The fact is that if any single object is, by reason of its ubiquity, more representative than any other of these strange early years of the twenty-first century, it is the mobile phone. It is an integral part of all our lives. So if you leave home without it, you’re pretty well knackered.
My BlackBerry™ holds my life in its sleek, black plastic shell. It is my diary, my alarm clock, my camera and my mailbox. It is, with its built-in Brickbreaker game, my occasional relief from the tedium of the half hour wait at Crewe station on winter Sunday evenings. It is my pocket notepad and address book. Oh, and it’s my phone, too.
I couldn’t live without my BlackBerry™. I can’t say I like it. The bleep of an arriving e-mail when I’m busy enough anyway has frequently driven me to despair. But I just couldn’t live without it.
However, if I think I’m already too dependent on my moby, I ain’t seen nothing yet. This morning, as I lay in my bath, I listened to an interview on Radio 4’s Broadcasting House with a man called Martin Cooper. No, I’d never heard of him either. But it turned out that Dr Cooper (the bearded gentleman at the top of the page) was none other than the inventor of the mobile phone. It was he who made the first ever telephone call from a street to a landline. Accordingly, it is he who has a more than arguable claim to the title of Father of the Modern World.
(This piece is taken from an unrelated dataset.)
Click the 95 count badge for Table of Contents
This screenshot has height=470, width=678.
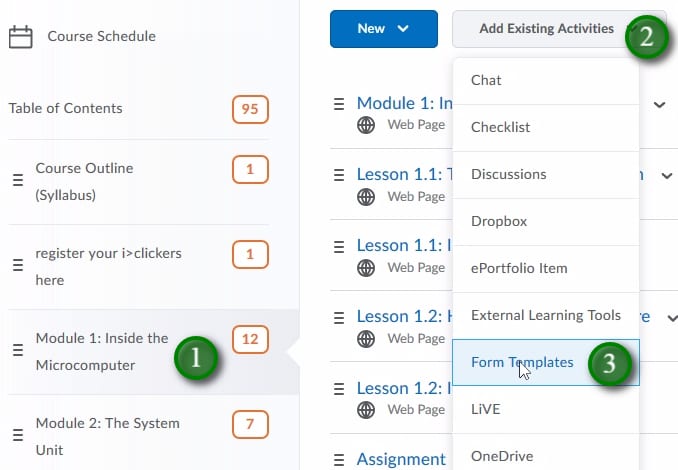pos(249,108)
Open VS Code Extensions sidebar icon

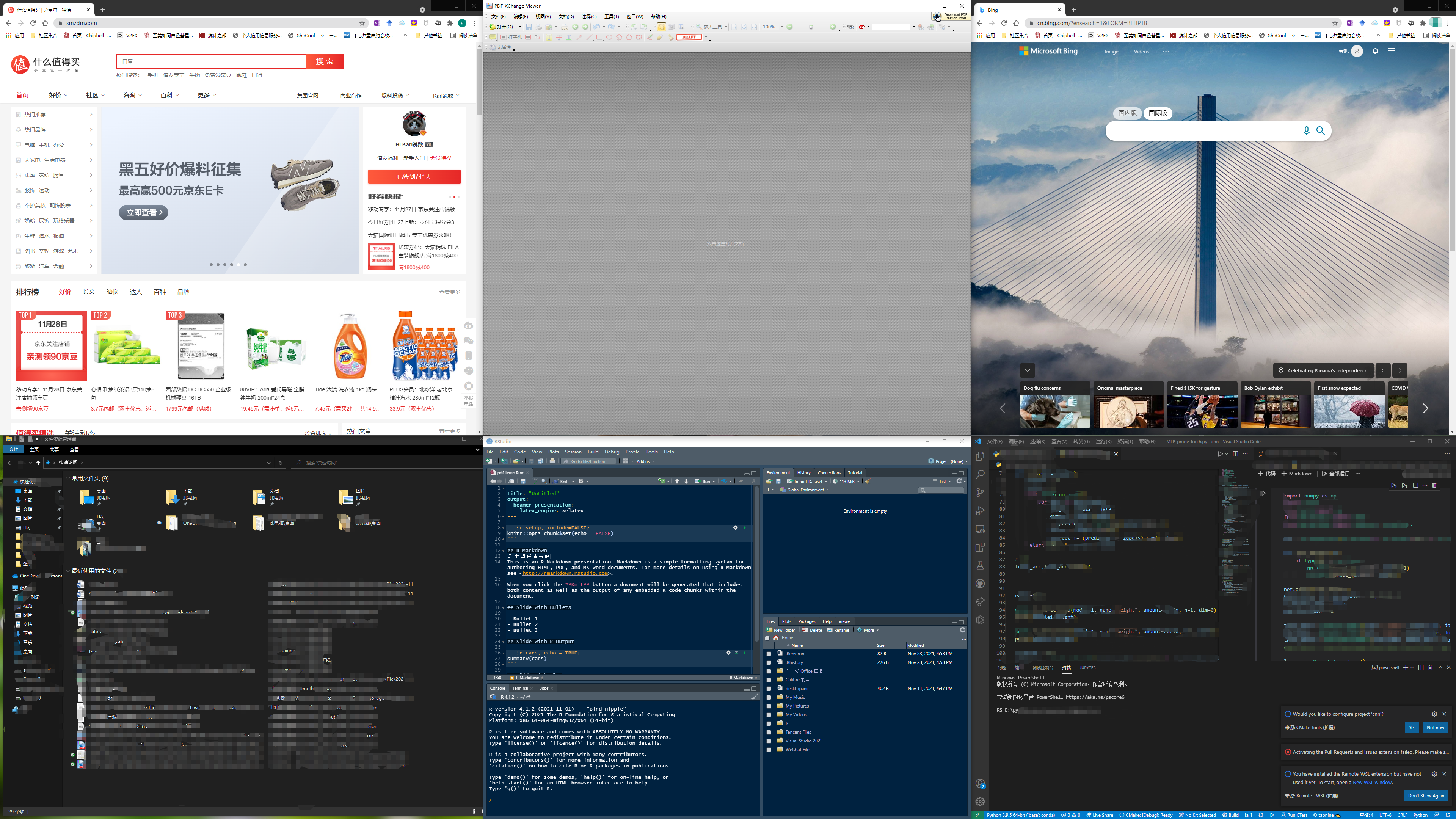click(980, 547)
Sure, he said, he knew when he made that first phone call (wonder what was the topic of conversation?) that the prototype device in his hand was going to develop into something big. Not just big, but mega. Bigger than Elvis. Everyone would have one. And everyone, consequently, would be accessible.
And no, he never thought that that was a bad idea. Moving was the most natural thing in the world. Everybody did it all the time. And communicating was just as natural. So why not put the two together?
In fact, he went on to say, if wireless communication had come off the drawing board before the fixed-line telegraph, it was doubtful that the landline phone would ever have been invented at all; what, after all, was the point of tethering yourself to an immovable object in order to talk to someone?
Well, he does have a point. In fact, the only advantage I can see to a landline phone is that you’re not likely to forget it, as I did with my mobile on my way to Abergele yesterday.
But Dr Cooper has an answer to that, too. Within the next twenty years, he said, we will see phones developed that will be small enough to be implanted directly in our ears and powered by the natural electricity generated by our bodies (apparently we have a surfeit of the stuff). So our phones will always be there, always switched on.
So, if Dr Cooper is right (and he’s been bang on about everything so far) all of us will be reachable at all times, day or night, wherever we are on the globe. There will be no excuse for not taking a call, other than death. Our phones will literally die with us.
Not sure if I wholly like the idea, and no doubt there will be practical problems (such as what happens if it gets wet in the shower?).
But, on the other hand, I don’t like Miss Bluetooth™ telling me that “service is not available”, either.